日経平均が「バブル化」すればいくらになる? 「時価総額の平成バブル越え」が意味するもの
戦争だけでなく、資産バブルの崩壊も、日本に大きなダメージを与えた。だが、そのマイナスのエネルギーは、敗戦に比べればはるかに小さいだろう。その「小さいバブル」の崩壊からすでに約25年だ。「もうバブルは2度と来ない」と決めつける方が、逆におかしいのではないか。
さて、話を「時価総額バブル越え」の話題に戻そう。
こんな計算をして見た。日経平均株価3万8915円を、当時の上場銘柄数1165で割ると1銘柄あたりの価値は、33円50銭だ。
一方、現在の約2万円を、現在の上場銘柄数1883で割ると10円60銭になる。ということは、日経平均対応の上場銘柄1銘柄の価値(?)は、おカネが沸騰した「あの時」の3分の1まで戻っている。今後、ITバブルを地力で突破したイメージで、現在の10円60銭が、地力で33円50銭を「突破」できるだろうか?
今後のカギを握るのは何か?
いわゆる「朝鮮動乱」で日本に特需が来たとき、昭和25年(1950)の日経平均は実は102円だった(日経平均の考え方などは、日本経済新聞が詳しく説明している)。
それから日経平均は怒涛の進撃が展開されるのだが、その間、日本企業の致命的弱さは自己資本不足だった。
従って、経営者の使命は、つい最近までは自己資本比率の安定的上昇だったとも言える。配当政策も、第1に「安定配当」で、むやみに増配する事は減配のリスクが増すだけとして、内部留保に努めていた。

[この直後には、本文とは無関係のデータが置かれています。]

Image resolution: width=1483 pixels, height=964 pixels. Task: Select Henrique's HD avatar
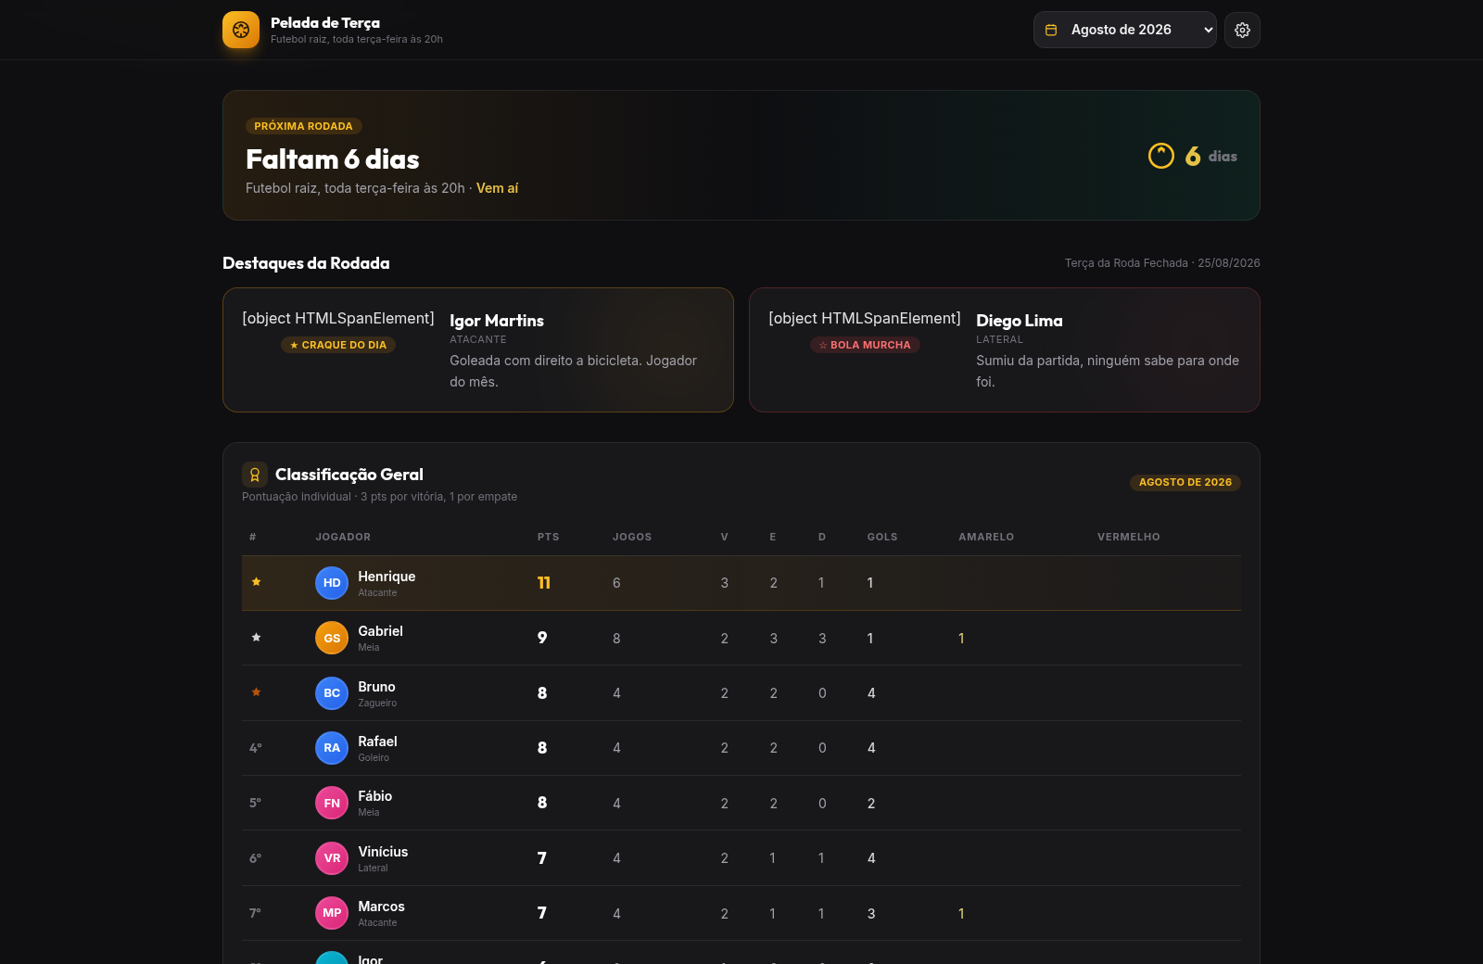[332, 583]
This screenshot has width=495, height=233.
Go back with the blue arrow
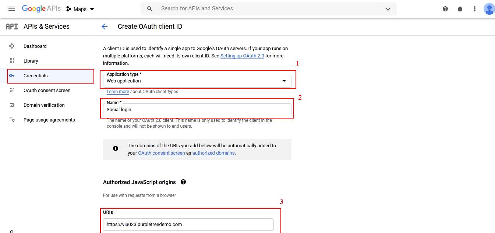pyautogui.click(x=105, y=27)
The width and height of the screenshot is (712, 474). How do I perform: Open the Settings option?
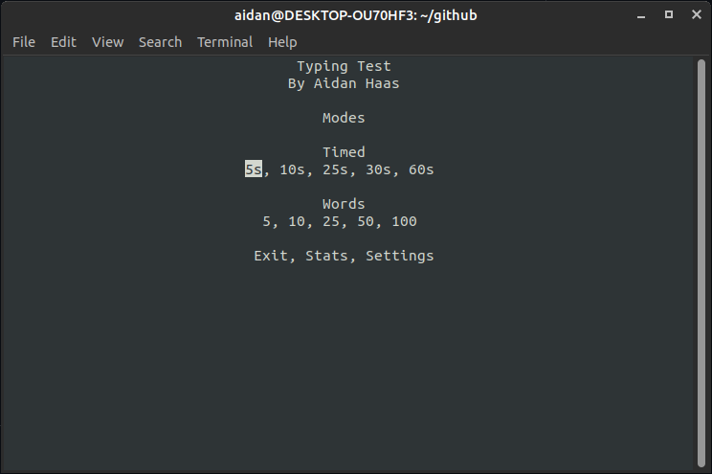pyautogui.click(x=400, y=256)
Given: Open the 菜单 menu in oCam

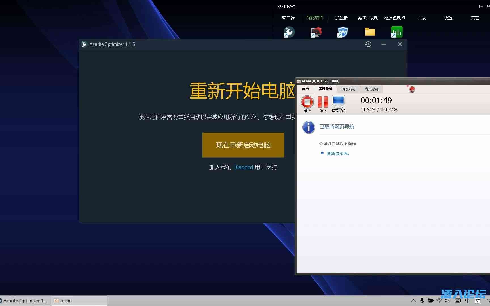Looking at the screenshot, I should (305, 89).
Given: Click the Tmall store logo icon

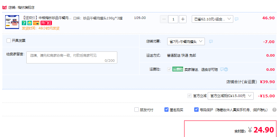Looking at the screenshot, I should [x=4, y=8].
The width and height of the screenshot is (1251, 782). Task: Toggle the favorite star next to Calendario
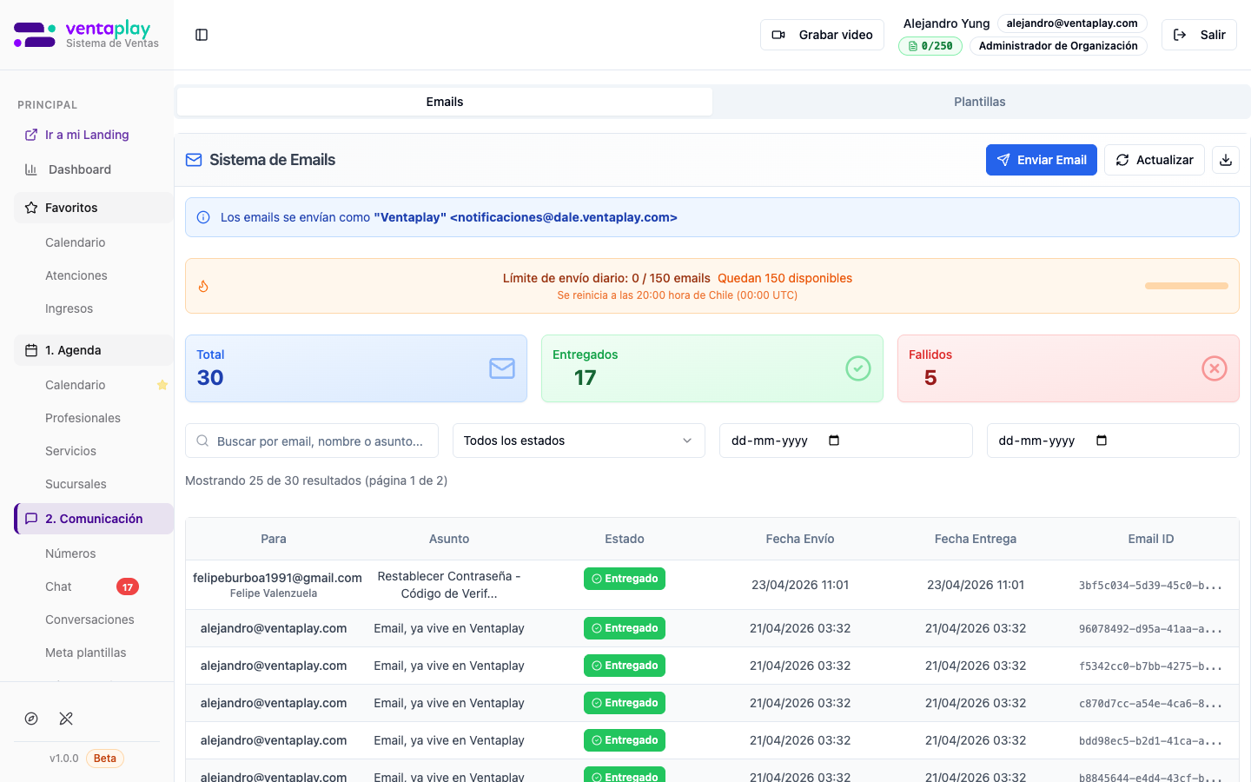(x=162, y=385)
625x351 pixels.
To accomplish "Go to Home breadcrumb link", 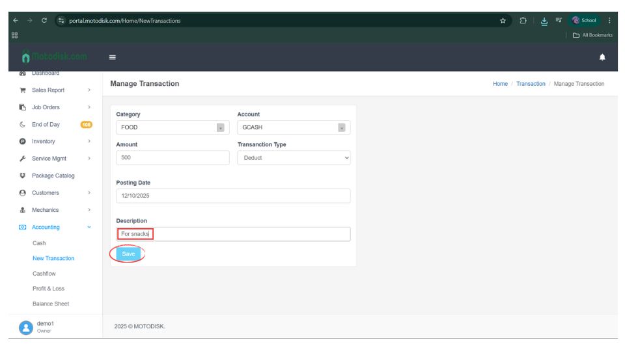I will (x=500, y=84).
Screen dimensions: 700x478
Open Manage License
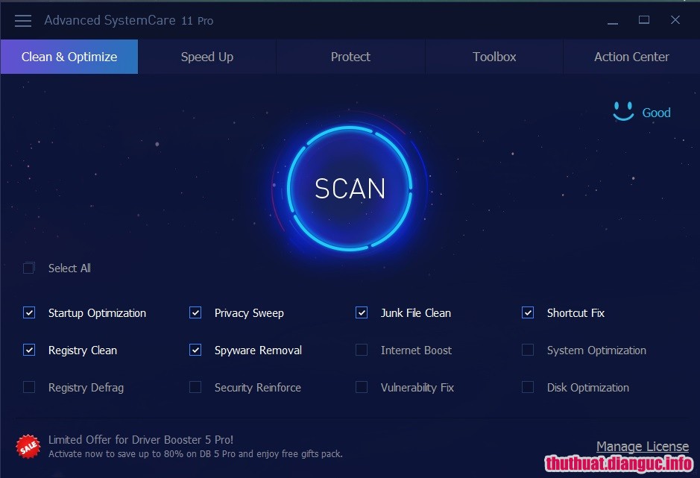click(643, 446)
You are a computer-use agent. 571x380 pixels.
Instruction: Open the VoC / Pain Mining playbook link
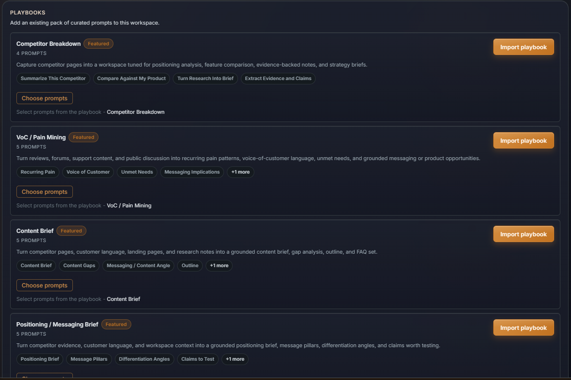(x=128, y=205)
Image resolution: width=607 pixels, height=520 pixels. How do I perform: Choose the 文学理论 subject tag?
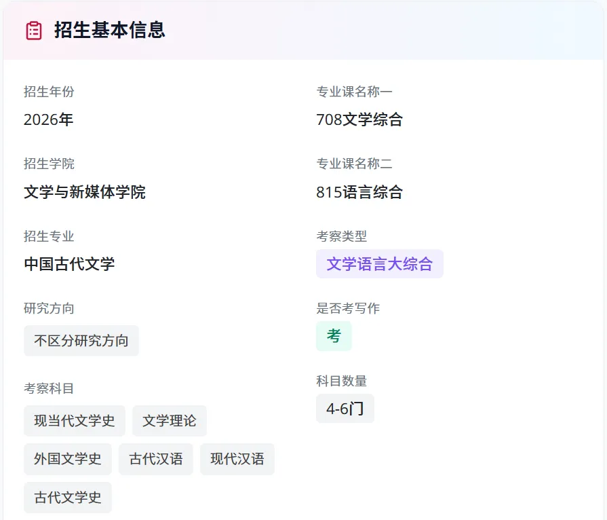click(x=170, y=421)
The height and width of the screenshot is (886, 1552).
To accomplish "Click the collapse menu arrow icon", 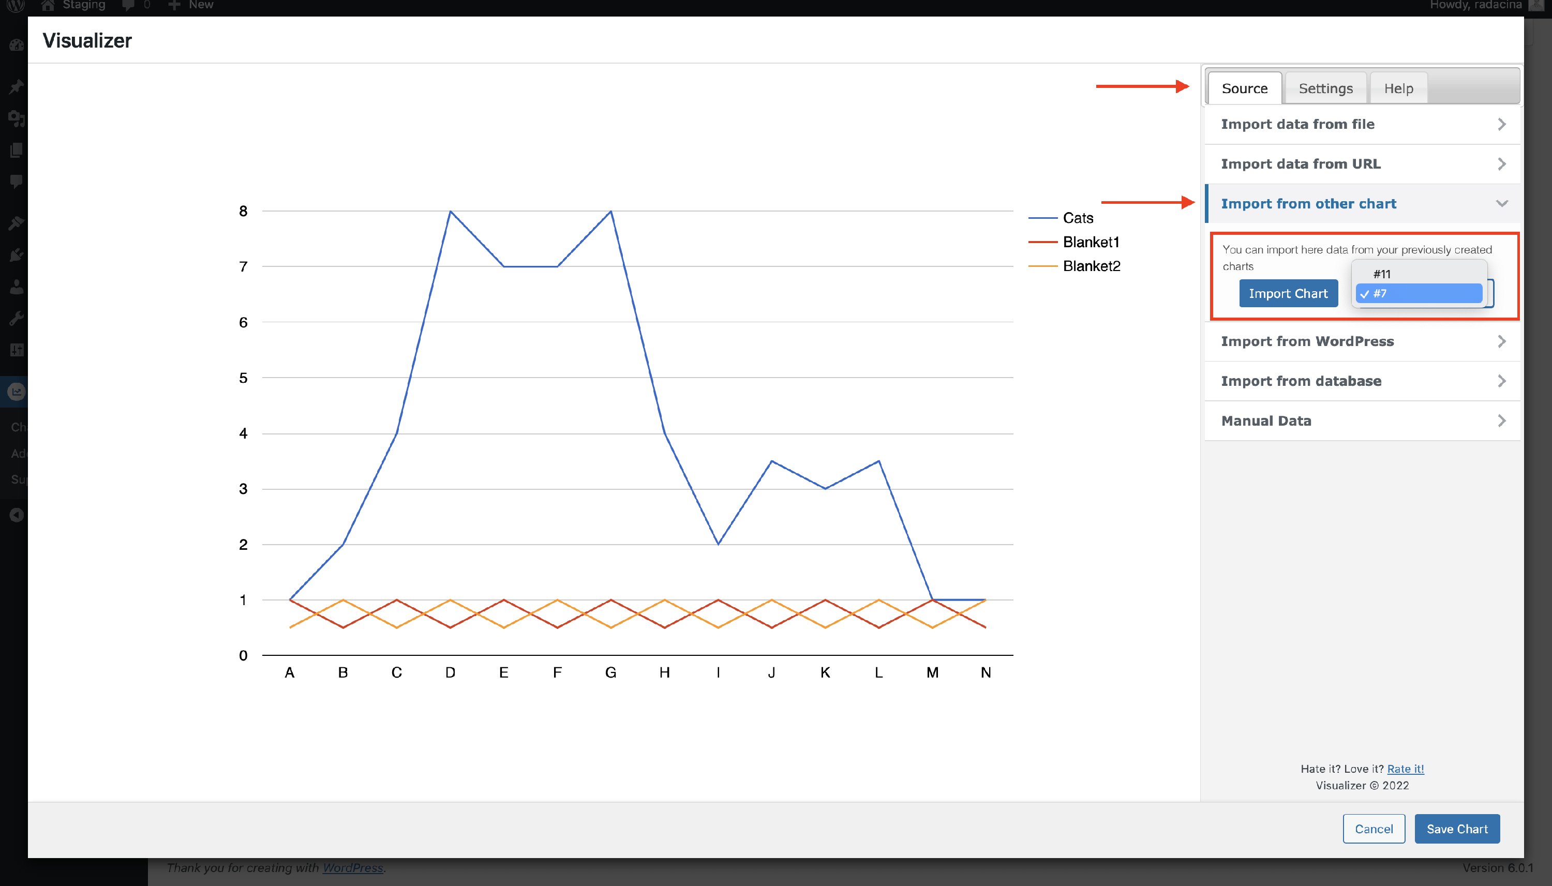I will tap(16, 515).
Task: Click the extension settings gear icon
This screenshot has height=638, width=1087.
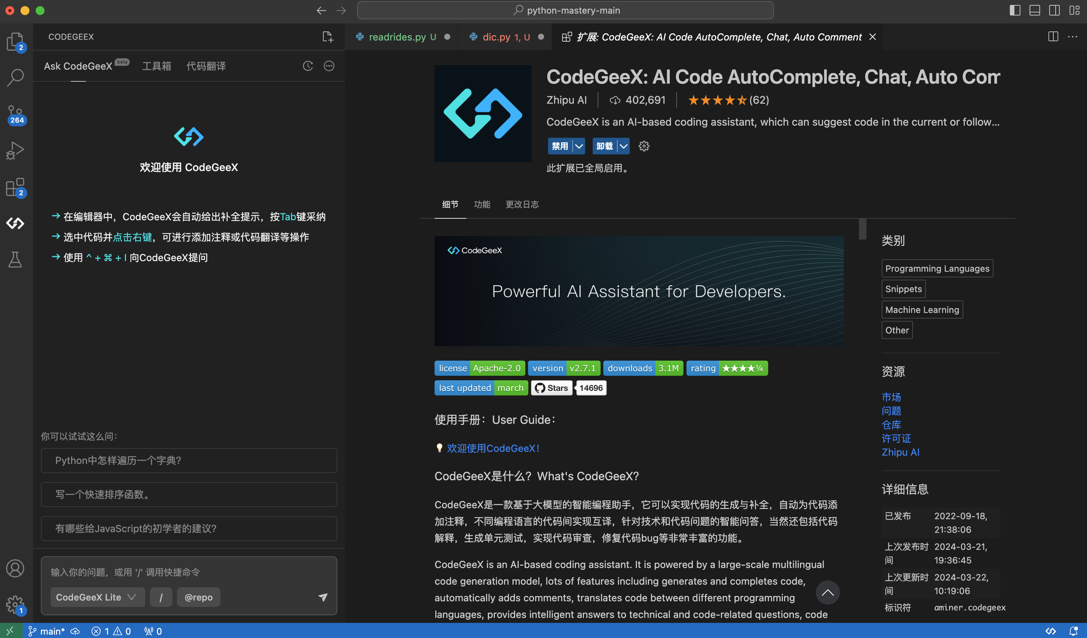Action: pos(644,146)
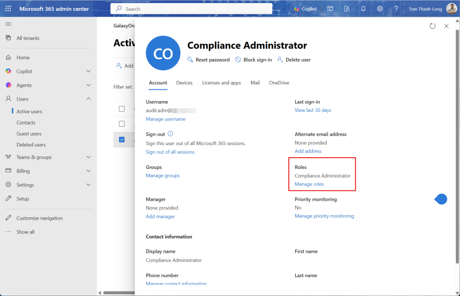Click Reset password button

(x=208, y=60)
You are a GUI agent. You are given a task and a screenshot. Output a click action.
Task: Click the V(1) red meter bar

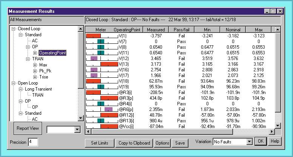(93, 36)
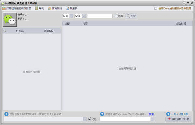Click the magnifier search button
The width and height of the screenshot is (195, 125).
[x=131, y=16]

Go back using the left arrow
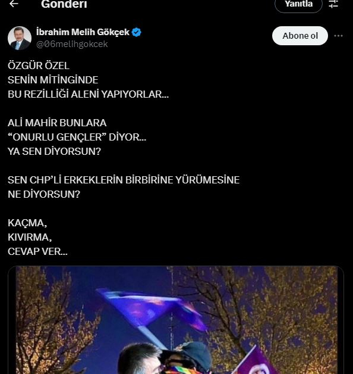pyautogui.click(x=14, y=4)
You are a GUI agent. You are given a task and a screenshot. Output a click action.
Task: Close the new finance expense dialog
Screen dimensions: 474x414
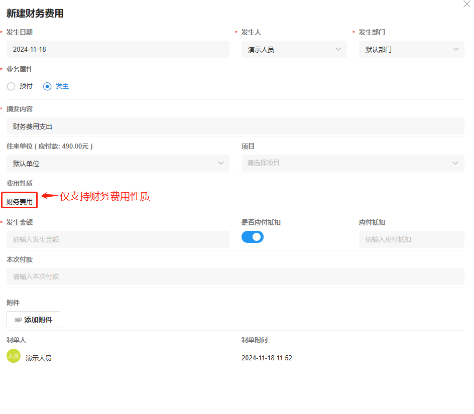466,4
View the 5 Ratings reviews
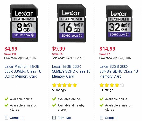 (x=59, y=90)
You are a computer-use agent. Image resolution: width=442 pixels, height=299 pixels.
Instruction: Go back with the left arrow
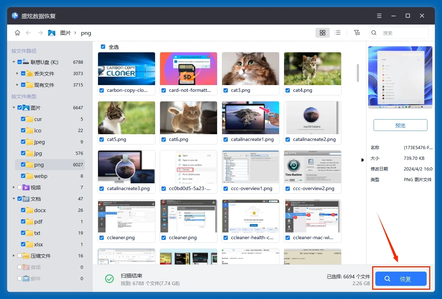click(x=29, y=33)
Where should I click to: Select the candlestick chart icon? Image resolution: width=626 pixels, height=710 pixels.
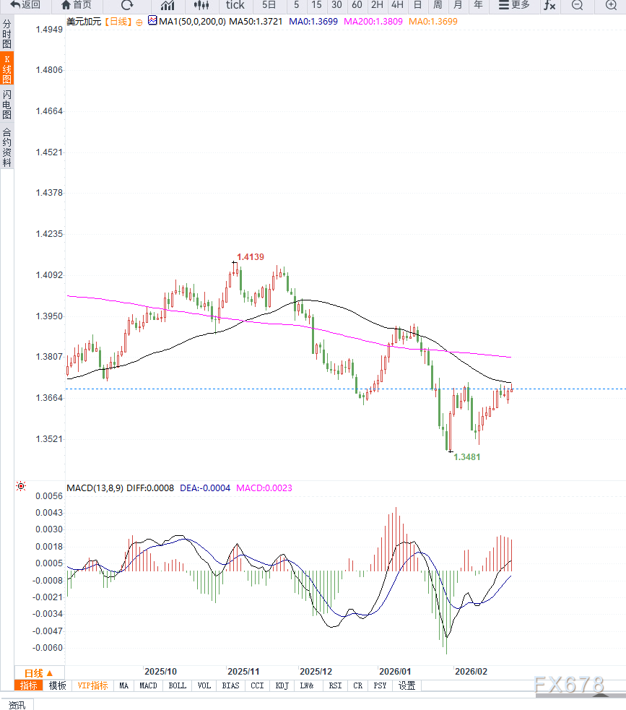tap(201, 5)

それに協力する形で機関投資家も株を静かに保有し、企業経営に口出しする事はほとんどなかったといってよい。
だが、これを根本的に変えるのが「スチュワードシップコード」(機関投資家行動規範)と「コーポレートガバナンスコード」(経営行動規範)だ。つまり、企業価値向上のため、経営者と機関投資家が同じ方向を向くこととなったのである。この運用により、明らかに株の地力は増すはずだ。